The Spy Page 14
“Tell Tommy I got good news for him.”
“Tell him yourself. He’s on the third floor.”
“Figured he’d be.”
Weeks climbed the stairs, passed the gambling hall, guarded by another guy who looked surprised to see him, and headed for the third floor. One of the steps sagged a little under his foot, and he guessed it was rigged to dim the electric light in Tommy’s room above the gambling hall to warn him someone was coming.
Weeks waited, bouncing from leg to leg, while they sized him up through the peephole. Tommy himself opened the door. “I guess you did it,” he said. “Or you wouldn’t be here.”
“Are we square now?”
“Come on in. Have a drink.”
Tommy was drinking Scotch highballs. Weeks was so excited that the booze went straight to his head. “Wanna hear how I did it?”
“Sure. Just wait ’til we’re done here. Shut that light.”
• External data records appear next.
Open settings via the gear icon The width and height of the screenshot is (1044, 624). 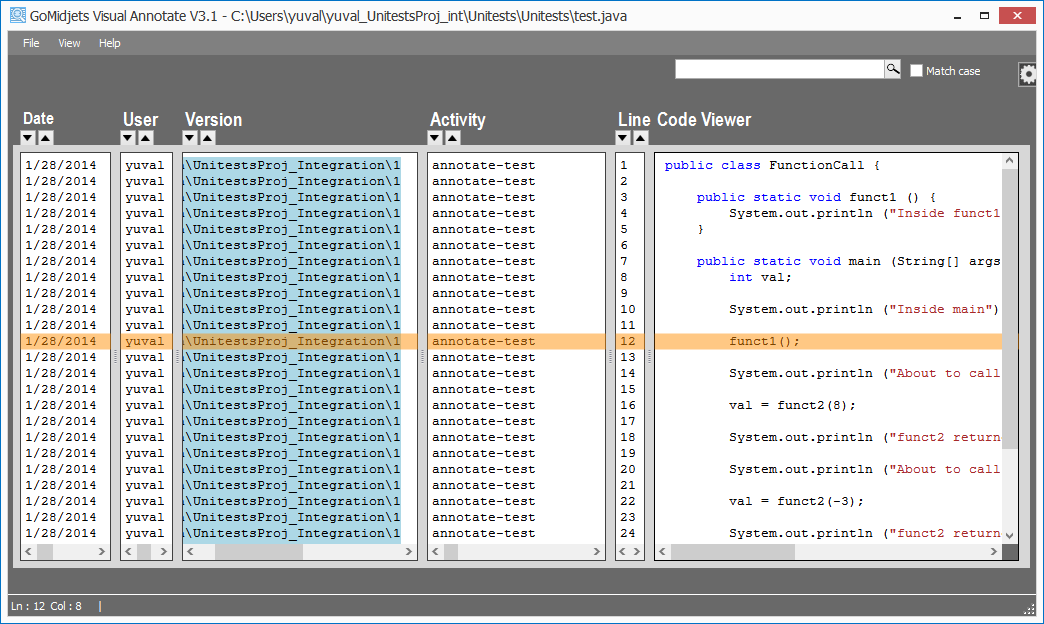coord(1028,75)
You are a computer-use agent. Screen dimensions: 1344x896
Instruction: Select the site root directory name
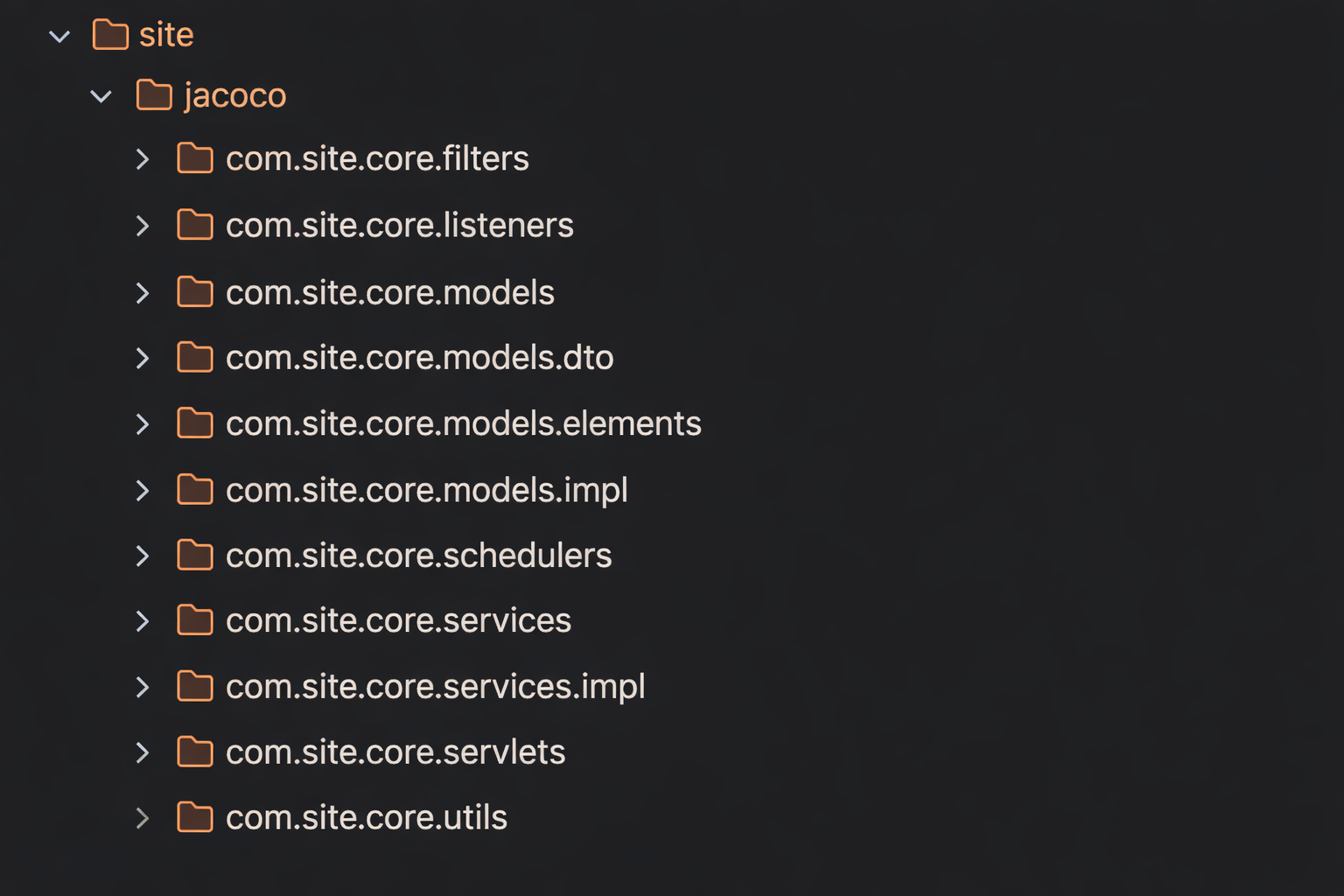[166, 35]
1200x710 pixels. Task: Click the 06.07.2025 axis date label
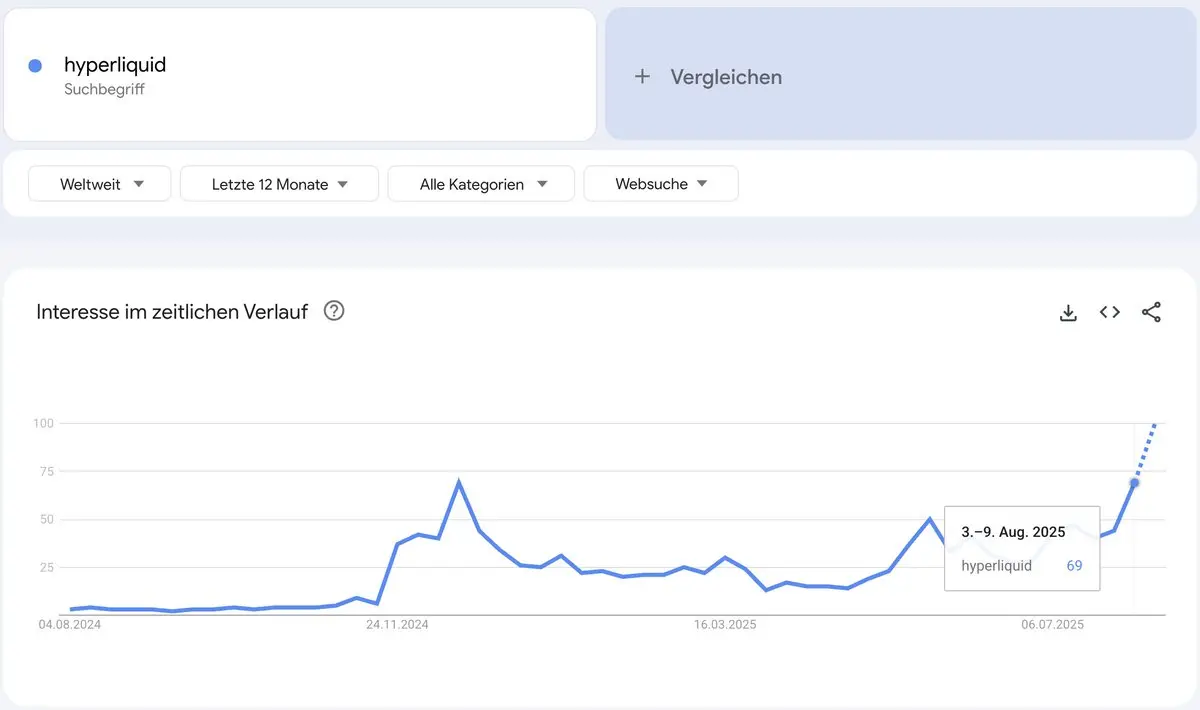(x=1052, y=625)
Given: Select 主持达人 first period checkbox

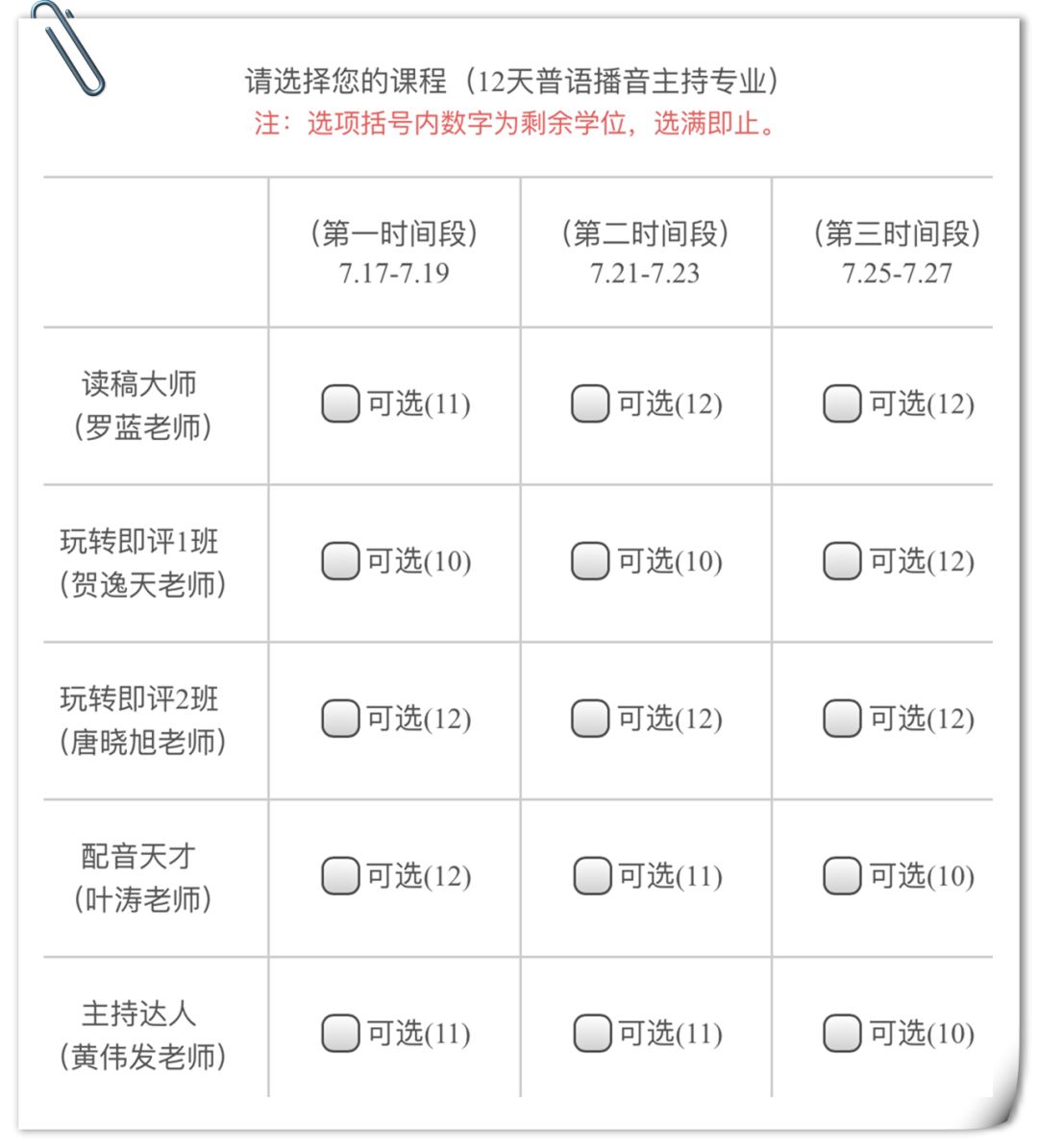Looking at the screenshot, I should tap(340, 1033).
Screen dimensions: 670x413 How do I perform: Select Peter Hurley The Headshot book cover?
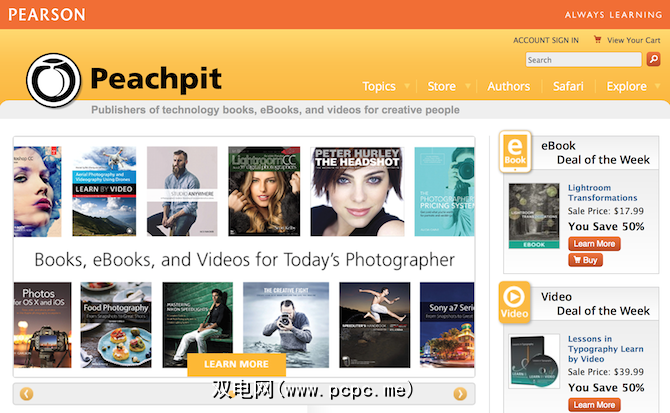358,191
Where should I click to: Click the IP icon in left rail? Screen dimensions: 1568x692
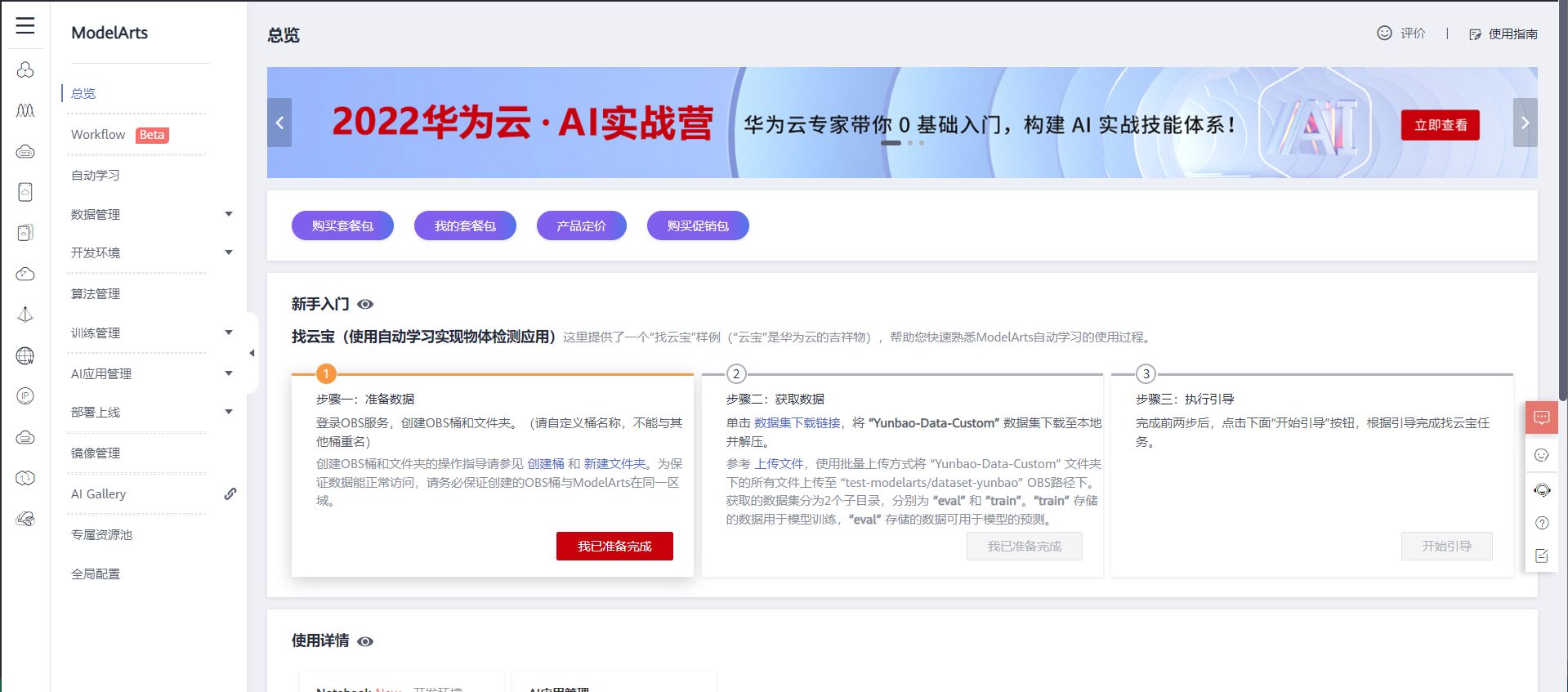(25, 396)
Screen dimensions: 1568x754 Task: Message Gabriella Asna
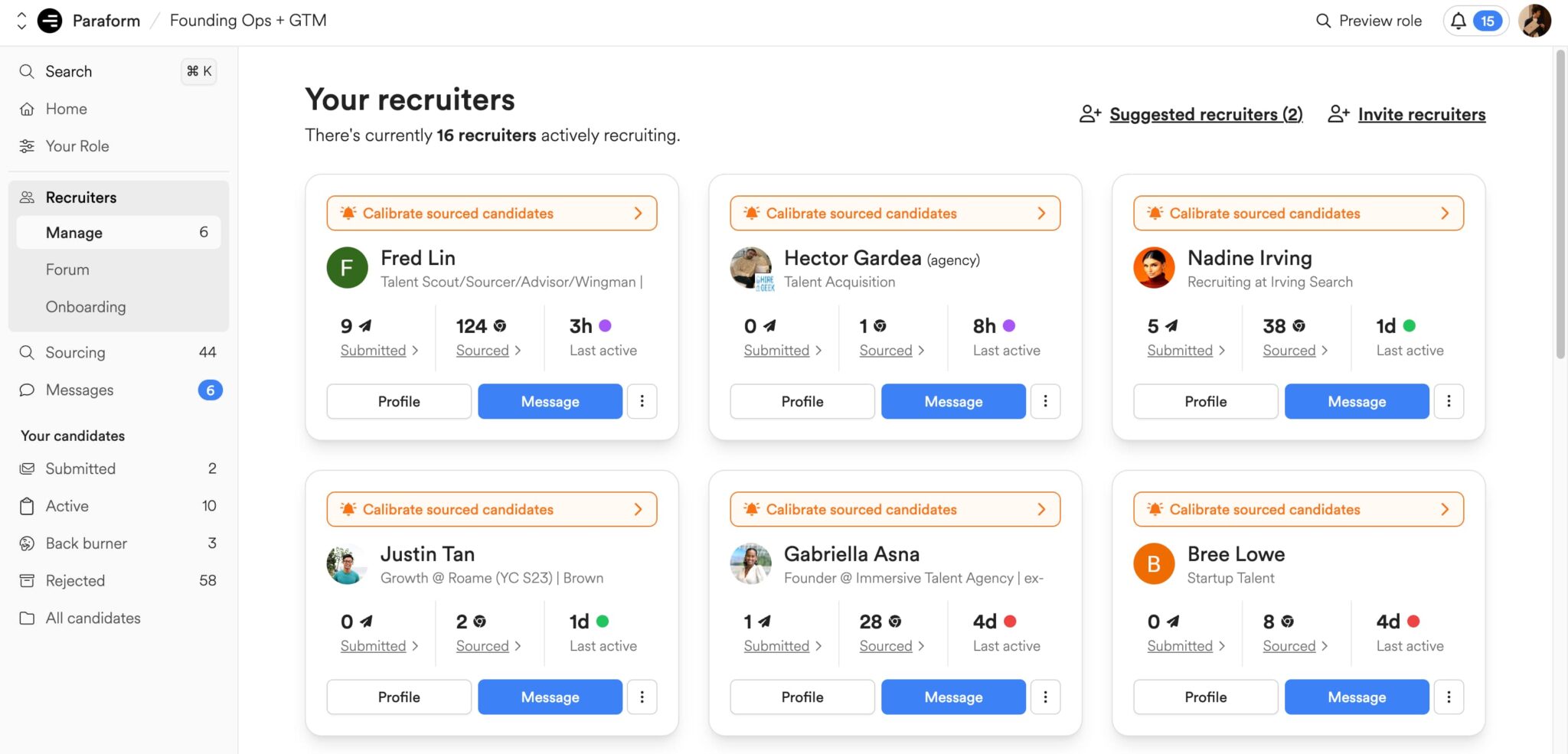click(953, 697)
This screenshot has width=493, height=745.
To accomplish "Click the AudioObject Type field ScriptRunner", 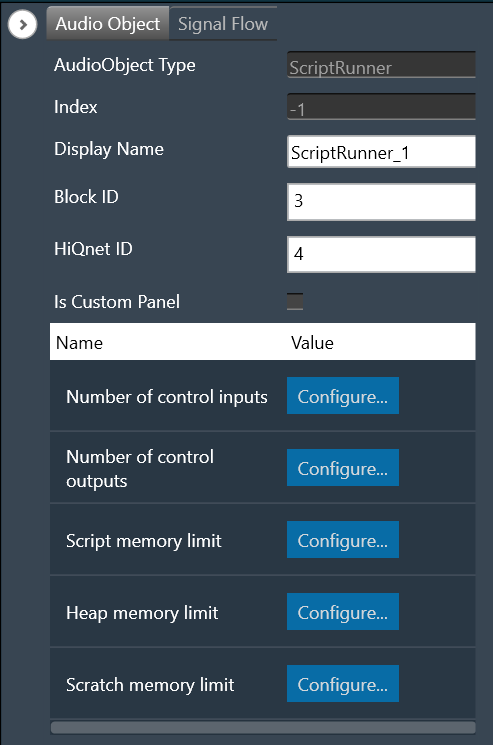I will point(381,65).
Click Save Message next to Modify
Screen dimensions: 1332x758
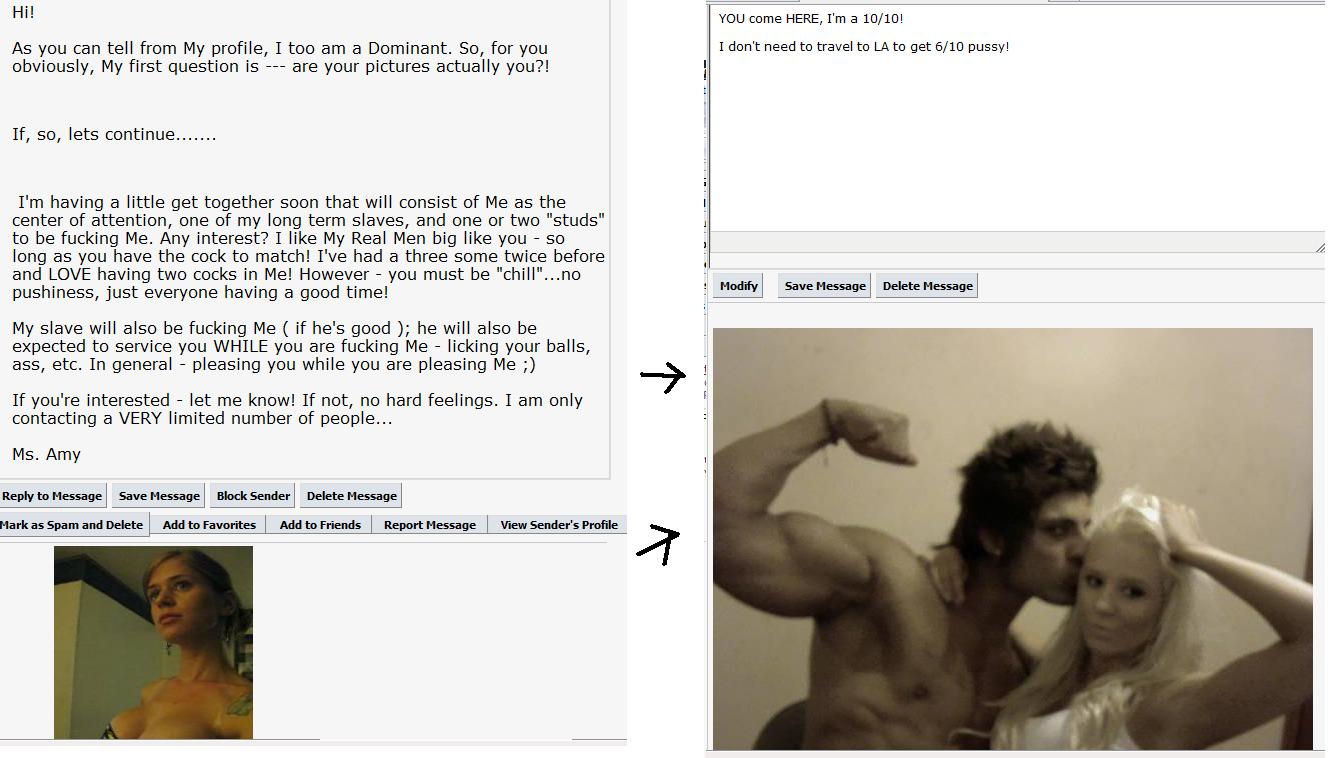click(825, 286)
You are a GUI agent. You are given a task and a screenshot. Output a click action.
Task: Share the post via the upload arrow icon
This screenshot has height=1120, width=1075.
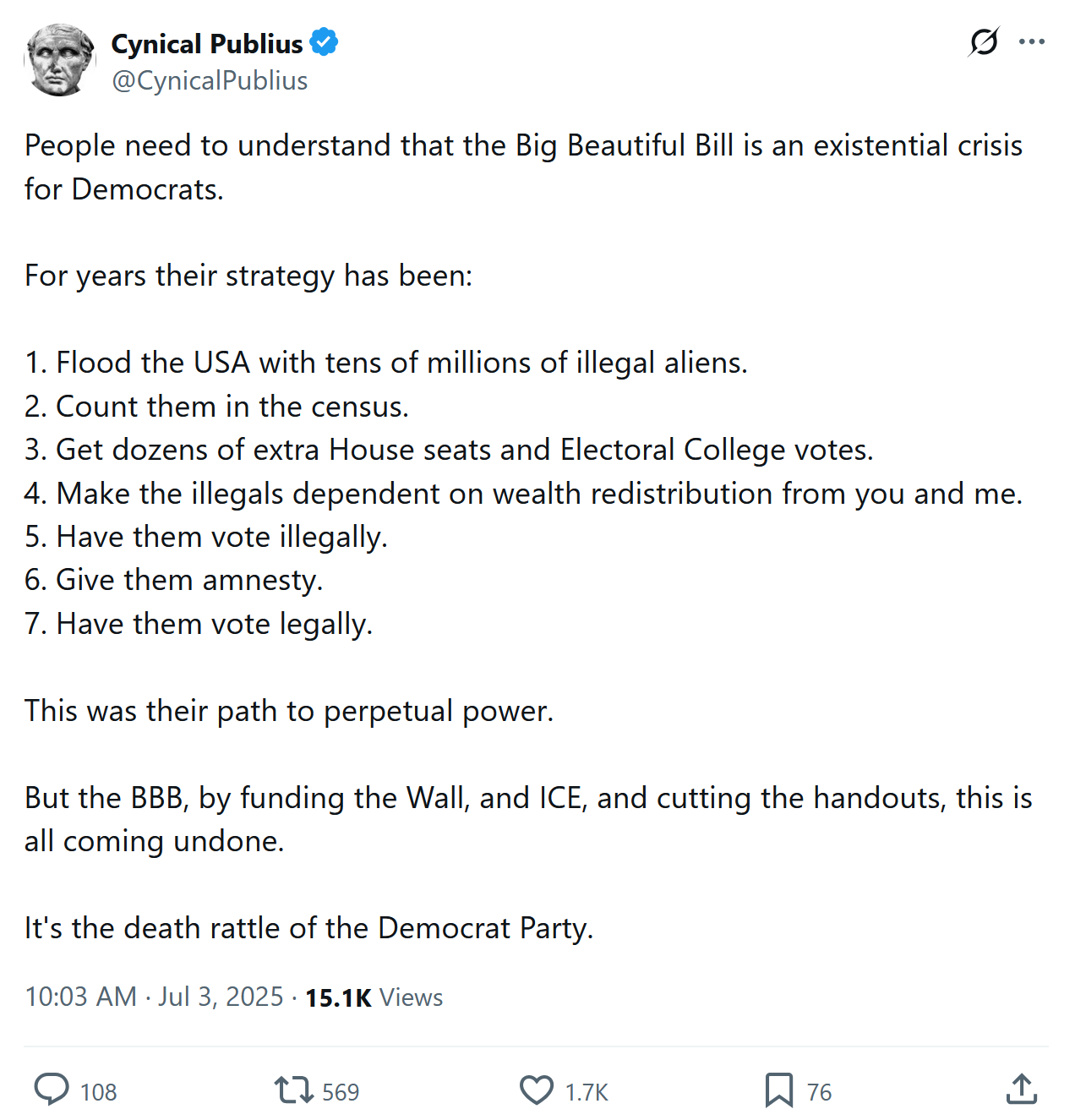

Tommy’s bouncer pushed the switch, plunging the room into near darkness. He hinged open a trapdoor, and Weeks saw that they had cut a square hole in the floor down through the ceiling below and filled it with a smoky pane of glass. “Latest thing,” chuckled Tommy. “One-way mirror. We see down. All they see in the ceiling is their own mugs.”
Weeks peered down at the gambling floor where six men were seated around a high-stakes poker table. One of them Weeks recognized as the best card mechanic in New York. Another, Willy the Roper, specialized in rounding up players to be fleeced. “Who’s the mark?”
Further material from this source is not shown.